* [Task prompt] Word for word, restate the lines from the one holding "Click the user" through the end of the data below, including both endpoints and nothing more.

▼

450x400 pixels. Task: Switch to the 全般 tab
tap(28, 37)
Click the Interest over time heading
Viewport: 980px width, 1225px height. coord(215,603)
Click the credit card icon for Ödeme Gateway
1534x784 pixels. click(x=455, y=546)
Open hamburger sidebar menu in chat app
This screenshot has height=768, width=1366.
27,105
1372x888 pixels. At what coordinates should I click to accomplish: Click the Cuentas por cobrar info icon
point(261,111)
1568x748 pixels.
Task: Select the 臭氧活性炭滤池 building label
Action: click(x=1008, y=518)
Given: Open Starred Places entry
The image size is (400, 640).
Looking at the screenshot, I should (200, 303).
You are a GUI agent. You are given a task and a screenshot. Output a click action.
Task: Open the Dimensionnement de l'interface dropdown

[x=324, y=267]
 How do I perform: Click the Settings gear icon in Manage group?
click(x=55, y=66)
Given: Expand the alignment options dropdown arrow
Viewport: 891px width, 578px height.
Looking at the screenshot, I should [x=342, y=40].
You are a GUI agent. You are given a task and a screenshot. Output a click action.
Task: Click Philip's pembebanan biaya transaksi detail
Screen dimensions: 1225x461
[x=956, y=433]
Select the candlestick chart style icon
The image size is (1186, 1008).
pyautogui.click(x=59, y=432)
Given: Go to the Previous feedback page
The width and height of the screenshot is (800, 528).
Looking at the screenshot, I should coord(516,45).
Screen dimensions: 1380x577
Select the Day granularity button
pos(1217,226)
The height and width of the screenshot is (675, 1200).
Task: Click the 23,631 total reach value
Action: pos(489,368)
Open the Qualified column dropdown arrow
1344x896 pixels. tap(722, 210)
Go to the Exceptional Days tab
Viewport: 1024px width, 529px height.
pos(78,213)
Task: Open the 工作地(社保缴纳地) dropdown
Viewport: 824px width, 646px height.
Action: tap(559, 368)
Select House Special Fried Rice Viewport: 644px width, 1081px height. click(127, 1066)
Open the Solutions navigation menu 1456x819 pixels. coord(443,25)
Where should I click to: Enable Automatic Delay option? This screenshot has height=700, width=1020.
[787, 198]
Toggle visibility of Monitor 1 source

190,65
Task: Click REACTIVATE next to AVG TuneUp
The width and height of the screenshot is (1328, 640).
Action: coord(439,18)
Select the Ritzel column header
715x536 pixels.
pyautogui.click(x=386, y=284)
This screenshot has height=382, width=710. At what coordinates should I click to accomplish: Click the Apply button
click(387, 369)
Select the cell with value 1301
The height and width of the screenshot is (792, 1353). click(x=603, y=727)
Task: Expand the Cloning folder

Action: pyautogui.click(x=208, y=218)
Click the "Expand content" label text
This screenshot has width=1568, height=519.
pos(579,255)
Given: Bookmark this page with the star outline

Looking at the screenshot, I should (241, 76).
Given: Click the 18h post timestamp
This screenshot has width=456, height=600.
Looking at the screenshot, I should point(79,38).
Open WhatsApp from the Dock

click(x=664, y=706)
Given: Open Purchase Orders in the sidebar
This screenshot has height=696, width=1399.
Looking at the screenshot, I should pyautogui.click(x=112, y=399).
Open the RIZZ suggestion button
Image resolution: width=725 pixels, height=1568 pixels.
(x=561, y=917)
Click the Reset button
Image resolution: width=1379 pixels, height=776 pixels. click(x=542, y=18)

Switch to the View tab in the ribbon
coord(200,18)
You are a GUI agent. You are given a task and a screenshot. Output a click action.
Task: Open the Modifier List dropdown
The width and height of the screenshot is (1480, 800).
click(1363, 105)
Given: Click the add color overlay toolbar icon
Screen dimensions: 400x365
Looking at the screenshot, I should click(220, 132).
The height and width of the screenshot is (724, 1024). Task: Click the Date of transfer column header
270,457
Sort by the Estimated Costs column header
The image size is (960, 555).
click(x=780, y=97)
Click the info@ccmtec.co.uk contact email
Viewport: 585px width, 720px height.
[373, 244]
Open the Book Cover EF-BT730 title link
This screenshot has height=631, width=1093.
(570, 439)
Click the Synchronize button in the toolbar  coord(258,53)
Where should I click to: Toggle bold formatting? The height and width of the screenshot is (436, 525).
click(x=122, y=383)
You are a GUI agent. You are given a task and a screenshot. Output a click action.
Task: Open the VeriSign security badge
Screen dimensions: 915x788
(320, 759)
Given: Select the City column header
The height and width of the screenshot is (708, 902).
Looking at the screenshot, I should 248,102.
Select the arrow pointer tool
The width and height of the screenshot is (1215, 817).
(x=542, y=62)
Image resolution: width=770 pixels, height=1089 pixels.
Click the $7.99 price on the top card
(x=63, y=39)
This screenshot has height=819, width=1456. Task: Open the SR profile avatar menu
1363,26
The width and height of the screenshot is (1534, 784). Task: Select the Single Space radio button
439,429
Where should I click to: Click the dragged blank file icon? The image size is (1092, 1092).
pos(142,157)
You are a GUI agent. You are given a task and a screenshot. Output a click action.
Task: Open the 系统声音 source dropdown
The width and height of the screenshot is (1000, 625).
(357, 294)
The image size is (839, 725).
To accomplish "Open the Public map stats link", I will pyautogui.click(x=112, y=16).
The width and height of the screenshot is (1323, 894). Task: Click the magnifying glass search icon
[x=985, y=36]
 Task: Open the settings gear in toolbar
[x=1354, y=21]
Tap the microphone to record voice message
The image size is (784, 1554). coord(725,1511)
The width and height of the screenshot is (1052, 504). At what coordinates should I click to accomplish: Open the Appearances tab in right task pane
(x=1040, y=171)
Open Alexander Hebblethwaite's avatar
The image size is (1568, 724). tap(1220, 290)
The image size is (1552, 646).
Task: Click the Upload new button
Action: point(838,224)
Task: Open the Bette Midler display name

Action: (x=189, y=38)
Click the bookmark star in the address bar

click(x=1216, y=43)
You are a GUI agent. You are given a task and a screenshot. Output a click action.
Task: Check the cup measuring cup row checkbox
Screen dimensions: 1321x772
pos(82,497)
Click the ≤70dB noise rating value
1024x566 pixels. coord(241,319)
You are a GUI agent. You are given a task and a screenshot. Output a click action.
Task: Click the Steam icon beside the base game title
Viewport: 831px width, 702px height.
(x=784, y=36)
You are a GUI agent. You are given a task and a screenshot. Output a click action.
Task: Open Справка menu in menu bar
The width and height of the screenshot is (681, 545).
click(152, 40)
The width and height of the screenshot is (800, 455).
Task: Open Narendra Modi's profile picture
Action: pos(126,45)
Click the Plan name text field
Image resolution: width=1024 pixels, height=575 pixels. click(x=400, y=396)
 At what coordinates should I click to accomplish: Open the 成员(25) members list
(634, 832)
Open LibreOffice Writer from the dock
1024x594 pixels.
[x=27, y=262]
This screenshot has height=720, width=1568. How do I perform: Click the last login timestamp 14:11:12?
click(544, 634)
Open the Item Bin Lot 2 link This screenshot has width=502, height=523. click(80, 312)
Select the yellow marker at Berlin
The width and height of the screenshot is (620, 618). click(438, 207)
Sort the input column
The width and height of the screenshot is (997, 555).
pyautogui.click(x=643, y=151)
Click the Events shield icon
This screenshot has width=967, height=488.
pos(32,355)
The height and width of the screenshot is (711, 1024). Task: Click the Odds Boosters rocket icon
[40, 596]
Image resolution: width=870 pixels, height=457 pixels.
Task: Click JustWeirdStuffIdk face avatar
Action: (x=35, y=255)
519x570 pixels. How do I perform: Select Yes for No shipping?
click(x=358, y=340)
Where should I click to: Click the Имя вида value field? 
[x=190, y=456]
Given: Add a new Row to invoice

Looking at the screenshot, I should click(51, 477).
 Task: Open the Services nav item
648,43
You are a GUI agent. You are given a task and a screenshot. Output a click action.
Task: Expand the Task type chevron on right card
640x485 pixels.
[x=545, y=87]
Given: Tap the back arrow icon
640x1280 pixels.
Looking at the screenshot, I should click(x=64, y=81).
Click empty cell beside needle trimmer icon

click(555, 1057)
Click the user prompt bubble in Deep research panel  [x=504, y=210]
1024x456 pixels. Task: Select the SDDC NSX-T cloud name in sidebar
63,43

▲

* [Solution to this exercise]
Click the user prompt bubble in Deep research panel  [x=504, y=210]
1024x456 pixels. Task: Select the SDDC NSX-T cloud name in sidebar
63,43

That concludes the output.